◆ PAGE ◆
※ ※ ※

A main plank in Saudi Vision 2030 is the development of the kingdom’s financial sector. Related to the goal of diversifying and strengthening this sector of the economy is the goal of increasing foreign investors’ participation in the Saudi capital markets.
In this blog post, we review how Saudi Arabia's equity market has changed over the last five years after its inclusion in the MSCI Emerging Markets (EM) Index and what the future may look like as investors — especially foreign investors — assess the opportunities, risks and challenges the market presents.
Relative outperformance after inclusion in the MSCI EM Index
After consulting with institutions that invest globally, MSCI chose to include Saudi Arabia in the MSCI Emerging Markets Index (and, hence, the MSCI ACWI Index) in two phases at the May 2019 and August 2019 index reviews. Our decision followed several regulatory and operational enhancements in Saudi Arabia’s equity market that improved market access for such investors.
Since May 2019, the MSCI Saudi Arabia and MSCI Tadawul 30 Indexes and the MSCI Saudi Arabia Investable Market Index (IMI) have outperformed the MSCI Emerging Markets IMI. The MSCI Tadawul 30 Index, jointly launched by MSCI and the Saudi Stock Exchange Co. (Tadawul), includes the top 30 stocks listed in the Saudi equity market, based on free-float-adjusted market capitalization and screened for liquidity and international investability.
All three MSCI Saudi Arabia indexes outperformed the MSCI EM IMI since May 2019
An expanded opportunity set attracted foreign investors
The MSCI Saudi Arabia IMI has increased its constituents to 123 securities, as of June 3, 2024 (the latest rebalance date), from 70 on June 3, 2019. Diversification of the companies in the index has also improved slightly over the last five years. For example, initially, the index had no information technology (IT) companies, but now has four. The two largest sectors remain financials and materials.[1] Although the listing of companies such as Saudi Aramco and Saudi Arabian Refineries Company have expanded the index’s exposure to energy, foreign ownership is still low in this strategic sector.

※ ※ ※

◆ DATASET EXTRACT ◆
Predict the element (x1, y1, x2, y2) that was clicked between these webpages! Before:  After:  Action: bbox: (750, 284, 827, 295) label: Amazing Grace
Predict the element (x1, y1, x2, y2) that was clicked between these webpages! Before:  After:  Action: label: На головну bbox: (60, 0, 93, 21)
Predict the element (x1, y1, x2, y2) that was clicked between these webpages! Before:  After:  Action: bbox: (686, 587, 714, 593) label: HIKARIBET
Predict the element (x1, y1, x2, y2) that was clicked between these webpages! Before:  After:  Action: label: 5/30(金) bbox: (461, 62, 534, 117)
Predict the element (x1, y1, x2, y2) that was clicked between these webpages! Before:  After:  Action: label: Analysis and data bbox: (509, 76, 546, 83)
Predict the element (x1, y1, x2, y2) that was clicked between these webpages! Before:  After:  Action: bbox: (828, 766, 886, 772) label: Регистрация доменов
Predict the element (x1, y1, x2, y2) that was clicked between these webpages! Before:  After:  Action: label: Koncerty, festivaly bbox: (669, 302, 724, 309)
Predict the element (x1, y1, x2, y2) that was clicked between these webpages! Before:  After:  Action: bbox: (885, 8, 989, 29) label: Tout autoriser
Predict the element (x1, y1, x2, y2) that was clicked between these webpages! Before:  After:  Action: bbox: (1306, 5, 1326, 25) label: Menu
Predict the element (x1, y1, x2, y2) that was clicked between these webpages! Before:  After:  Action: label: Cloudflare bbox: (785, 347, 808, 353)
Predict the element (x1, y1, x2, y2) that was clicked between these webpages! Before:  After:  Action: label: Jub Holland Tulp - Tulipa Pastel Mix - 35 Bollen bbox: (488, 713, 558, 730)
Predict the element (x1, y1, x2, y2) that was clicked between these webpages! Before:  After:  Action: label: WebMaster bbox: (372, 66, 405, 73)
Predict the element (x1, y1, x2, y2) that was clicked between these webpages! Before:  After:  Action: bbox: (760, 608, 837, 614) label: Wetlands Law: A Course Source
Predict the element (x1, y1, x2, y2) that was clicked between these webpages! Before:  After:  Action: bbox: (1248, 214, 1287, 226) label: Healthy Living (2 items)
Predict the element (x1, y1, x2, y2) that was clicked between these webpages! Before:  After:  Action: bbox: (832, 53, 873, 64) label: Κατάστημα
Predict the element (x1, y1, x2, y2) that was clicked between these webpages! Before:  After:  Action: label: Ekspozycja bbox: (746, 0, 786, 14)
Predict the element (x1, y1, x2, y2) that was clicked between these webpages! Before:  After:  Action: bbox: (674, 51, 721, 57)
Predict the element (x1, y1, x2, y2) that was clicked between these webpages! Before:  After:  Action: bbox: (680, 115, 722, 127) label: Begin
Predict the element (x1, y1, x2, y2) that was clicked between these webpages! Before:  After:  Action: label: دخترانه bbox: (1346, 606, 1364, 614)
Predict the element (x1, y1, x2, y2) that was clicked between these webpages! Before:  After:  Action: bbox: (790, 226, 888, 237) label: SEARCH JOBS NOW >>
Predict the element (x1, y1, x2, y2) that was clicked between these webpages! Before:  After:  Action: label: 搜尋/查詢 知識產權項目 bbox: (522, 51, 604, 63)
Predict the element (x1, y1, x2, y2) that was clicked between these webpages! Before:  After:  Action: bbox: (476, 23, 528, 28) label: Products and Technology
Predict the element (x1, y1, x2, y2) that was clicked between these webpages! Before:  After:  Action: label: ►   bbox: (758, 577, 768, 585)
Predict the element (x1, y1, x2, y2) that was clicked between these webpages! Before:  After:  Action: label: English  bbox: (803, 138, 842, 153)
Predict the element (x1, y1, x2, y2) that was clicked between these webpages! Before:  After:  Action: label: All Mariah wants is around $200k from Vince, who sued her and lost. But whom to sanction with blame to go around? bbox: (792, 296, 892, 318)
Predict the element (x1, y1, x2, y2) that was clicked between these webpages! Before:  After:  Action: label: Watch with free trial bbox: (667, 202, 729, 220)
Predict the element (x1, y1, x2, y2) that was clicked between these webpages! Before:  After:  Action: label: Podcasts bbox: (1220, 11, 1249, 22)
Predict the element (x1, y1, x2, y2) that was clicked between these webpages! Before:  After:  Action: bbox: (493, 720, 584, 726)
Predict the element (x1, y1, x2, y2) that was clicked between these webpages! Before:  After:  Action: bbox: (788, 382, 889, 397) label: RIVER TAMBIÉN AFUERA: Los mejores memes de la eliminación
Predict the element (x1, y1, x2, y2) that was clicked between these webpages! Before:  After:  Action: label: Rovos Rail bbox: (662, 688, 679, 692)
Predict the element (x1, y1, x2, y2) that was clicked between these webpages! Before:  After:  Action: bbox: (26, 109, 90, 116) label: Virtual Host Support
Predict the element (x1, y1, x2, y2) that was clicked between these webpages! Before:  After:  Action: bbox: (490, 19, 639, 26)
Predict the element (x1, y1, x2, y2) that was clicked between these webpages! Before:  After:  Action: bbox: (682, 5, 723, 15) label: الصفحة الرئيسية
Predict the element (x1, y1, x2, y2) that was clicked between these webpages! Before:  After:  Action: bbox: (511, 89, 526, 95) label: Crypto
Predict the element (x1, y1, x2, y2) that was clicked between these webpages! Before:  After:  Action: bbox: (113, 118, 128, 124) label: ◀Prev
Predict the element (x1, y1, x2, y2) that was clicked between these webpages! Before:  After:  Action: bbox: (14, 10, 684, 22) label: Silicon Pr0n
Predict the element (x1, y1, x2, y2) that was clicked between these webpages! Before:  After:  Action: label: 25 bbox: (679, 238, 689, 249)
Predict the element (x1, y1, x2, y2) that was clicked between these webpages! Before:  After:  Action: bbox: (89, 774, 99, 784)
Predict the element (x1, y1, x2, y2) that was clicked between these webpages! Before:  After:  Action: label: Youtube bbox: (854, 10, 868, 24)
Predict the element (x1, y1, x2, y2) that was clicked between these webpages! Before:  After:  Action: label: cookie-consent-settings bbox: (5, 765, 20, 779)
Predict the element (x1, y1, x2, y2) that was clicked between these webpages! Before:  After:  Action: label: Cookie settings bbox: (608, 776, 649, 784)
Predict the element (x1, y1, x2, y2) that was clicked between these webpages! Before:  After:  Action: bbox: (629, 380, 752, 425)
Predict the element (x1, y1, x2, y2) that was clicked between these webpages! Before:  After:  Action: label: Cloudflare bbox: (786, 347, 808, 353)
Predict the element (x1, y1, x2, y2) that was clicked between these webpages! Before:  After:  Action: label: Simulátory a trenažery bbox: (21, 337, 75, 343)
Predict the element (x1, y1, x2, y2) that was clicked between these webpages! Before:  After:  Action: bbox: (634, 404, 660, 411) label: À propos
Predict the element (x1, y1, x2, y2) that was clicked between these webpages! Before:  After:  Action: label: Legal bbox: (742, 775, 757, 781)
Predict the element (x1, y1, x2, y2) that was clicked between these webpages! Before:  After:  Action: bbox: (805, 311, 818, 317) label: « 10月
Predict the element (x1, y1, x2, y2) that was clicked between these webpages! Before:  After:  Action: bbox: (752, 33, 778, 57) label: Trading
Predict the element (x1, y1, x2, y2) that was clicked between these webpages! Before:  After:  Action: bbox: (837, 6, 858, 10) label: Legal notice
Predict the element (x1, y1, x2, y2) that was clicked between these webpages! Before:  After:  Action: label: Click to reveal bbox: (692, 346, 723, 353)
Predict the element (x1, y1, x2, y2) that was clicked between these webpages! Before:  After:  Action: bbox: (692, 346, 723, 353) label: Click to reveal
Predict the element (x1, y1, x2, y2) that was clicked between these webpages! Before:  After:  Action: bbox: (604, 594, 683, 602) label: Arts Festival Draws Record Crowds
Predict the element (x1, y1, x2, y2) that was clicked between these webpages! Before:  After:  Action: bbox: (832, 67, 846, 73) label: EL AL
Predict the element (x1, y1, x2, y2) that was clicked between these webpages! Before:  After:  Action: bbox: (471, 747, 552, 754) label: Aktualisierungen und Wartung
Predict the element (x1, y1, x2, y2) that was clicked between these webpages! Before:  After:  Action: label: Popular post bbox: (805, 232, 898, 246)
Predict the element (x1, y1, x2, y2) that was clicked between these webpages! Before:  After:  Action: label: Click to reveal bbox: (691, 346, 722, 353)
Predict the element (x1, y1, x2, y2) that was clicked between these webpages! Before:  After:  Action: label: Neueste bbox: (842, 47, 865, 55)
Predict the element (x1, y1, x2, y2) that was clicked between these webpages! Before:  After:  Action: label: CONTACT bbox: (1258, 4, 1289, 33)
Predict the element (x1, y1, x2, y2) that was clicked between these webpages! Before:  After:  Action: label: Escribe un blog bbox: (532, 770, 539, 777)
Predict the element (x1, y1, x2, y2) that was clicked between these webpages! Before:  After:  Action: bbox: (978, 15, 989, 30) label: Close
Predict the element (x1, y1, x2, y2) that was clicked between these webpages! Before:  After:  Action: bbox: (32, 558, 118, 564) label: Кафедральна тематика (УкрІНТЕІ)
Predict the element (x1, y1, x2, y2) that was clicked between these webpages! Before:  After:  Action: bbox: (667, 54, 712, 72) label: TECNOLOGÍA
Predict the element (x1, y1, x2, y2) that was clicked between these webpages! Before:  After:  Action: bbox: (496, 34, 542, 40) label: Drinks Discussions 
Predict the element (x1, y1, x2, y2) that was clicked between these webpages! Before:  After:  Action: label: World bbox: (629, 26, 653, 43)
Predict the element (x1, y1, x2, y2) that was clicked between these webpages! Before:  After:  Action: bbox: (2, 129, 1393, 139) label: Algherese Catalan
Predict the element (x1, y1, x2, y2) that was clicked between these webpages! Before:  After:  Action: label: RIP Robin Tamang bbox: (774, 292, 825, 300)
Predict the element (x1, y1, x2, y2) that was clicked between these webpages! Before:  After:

※ ※ ※

◆ TASKS AND EXERCISES ◆
[a] Which economic sectors does the Saudi equity article name? List all of them.
[b] Rename "equity market" as "stock market" throughout the stretch of the Saudi equity article from "In this blog" through "for such investors.", and give that stretch again.
Answer from the article alone; the records play no part.

◆ SOLUTIONS TO THE EXERCISE ◆
[a] information technology (IT), financials, materials, energy

[b]
In this blog post, we review how Saudi Arabia's stock market has changed over the last five years after its inclusion in the MSCI Emerging Markets (EM) Index and what the future may look like as investors — especially foreign investors — assess the opportunities, risks and challenges the market presents.
Relative outperformance after inclusion in the MSCI EM Index
After consulting with institutions that invest globally, MSCI chose to include Saudi Arabia in the MSCI Emerging Markets Index (and, hence, the MSCI ACWI Index) in two phases at the May 2019 and August 2019 index reviews. Our decision followed several regulatory and operational enhancements in Saudi Arabia’s stock market that improved market access for such investors.